Unsecured Debts vs Secured Debts

Secured debts are loans and credit facilities provided which are tied to an asset. With Secured debts if you fail to make the required loan payments and your loan goes into arrears, the credit provider is able to repossess and sell your asset to recover their money.

Examples of secured loans are:

  • home loans;
  • car loans;
  • secured personal loans;
  • equipment loans;
  • bike loans etc.

Unsecured loans are loans that are not secured by any asset. You are approved for this loans purely based on your income and existing obligations. If you fail to make payments on such loans, the credit provider can take legal action and your credit history will have a black mark against it.

Some examples of unsecured debts are:

  • unsecured personal loans;
  • credit cards;
  • store cards;

 

Consolidating Unsecured Debts

Unsecured debts can be consolidated in one of several ways.

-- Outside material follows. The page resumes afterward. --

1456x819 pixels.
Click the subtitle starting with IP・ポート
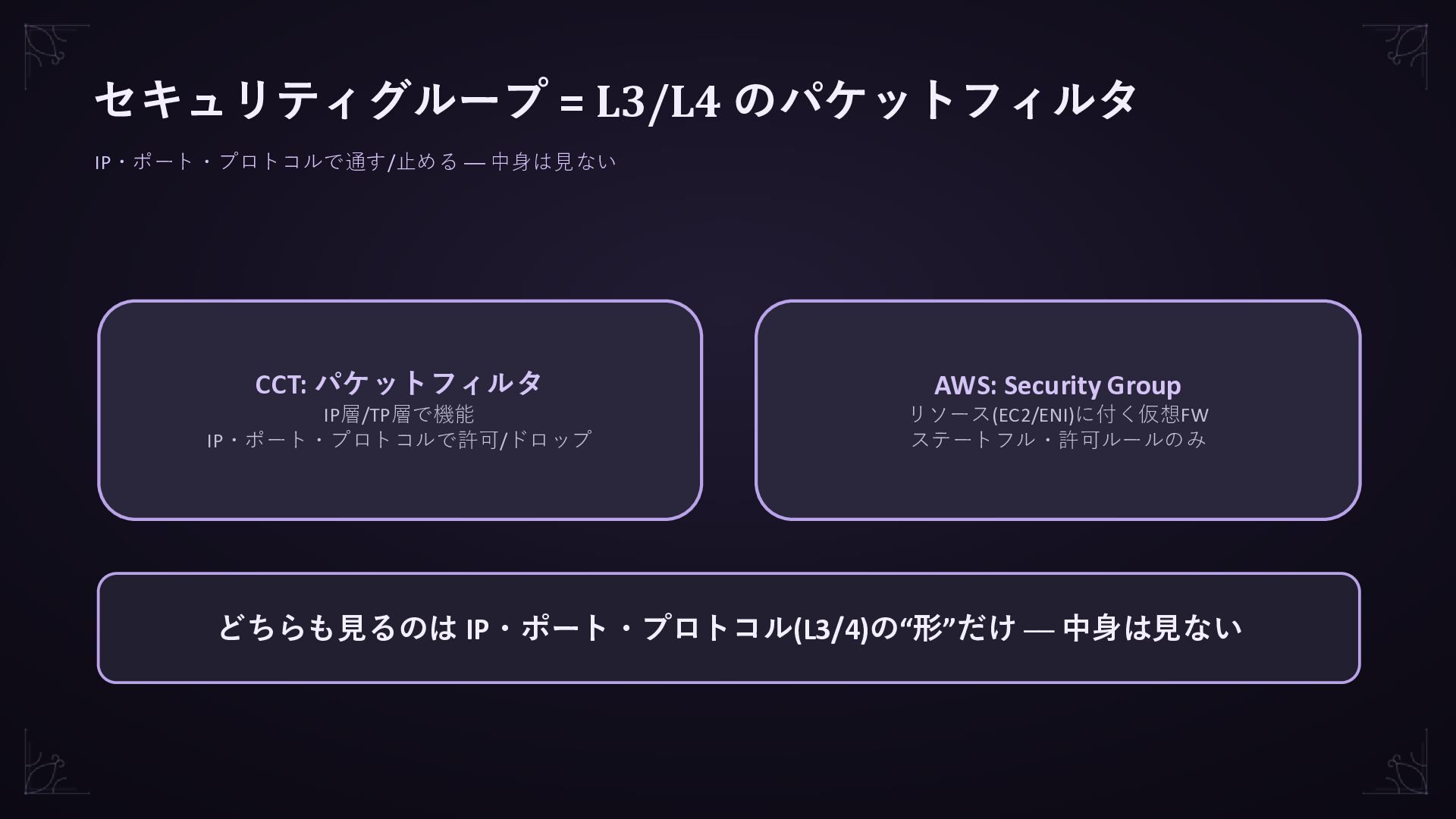point(355,162)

  • Unsecured personal loan – if you have a clean credit history and are not struggling financially you may qualify for an unsecured personal loan to consolidate your other unsecured debts;
  • Secured Personal Loan, if you do have some problems with your credit history but own an unencumbered motor vehicle, you may apply for a secured loan secured by your can in order to consolidate other unsecured loans;
  • If you are a home owner with equity in your property – possibly could refinance your mortgage to consolidate unsecured debts into the mortgage;
  •  A part 9 Debt Agreement may be appropriate if you are actually insolvent and have no means of qualifying for a debt consolidation loan;
  • A Personal Insolvency Agreement may be appropriate if you do not meet the criteria of a debt agreement;
  • Bankruptcy is also a possibility if your unsecured debt is large and other alternatives are not available

 

Consolidating Secured Debts

Secured debts can not be consolidated via a Debt Agreement or a Personal Insolvency Agreement. This is because secured debts offer the lender the security of the asset and they are unlikely to agree to walk away from that security in order to receive anything less in settlement of your debts than the full amount.

Therefore your best bet with these are trying to refinance your secured loans or else sell the asset in order to repay these loans. Your creditors can repossess your assets and sell them if you default on payments.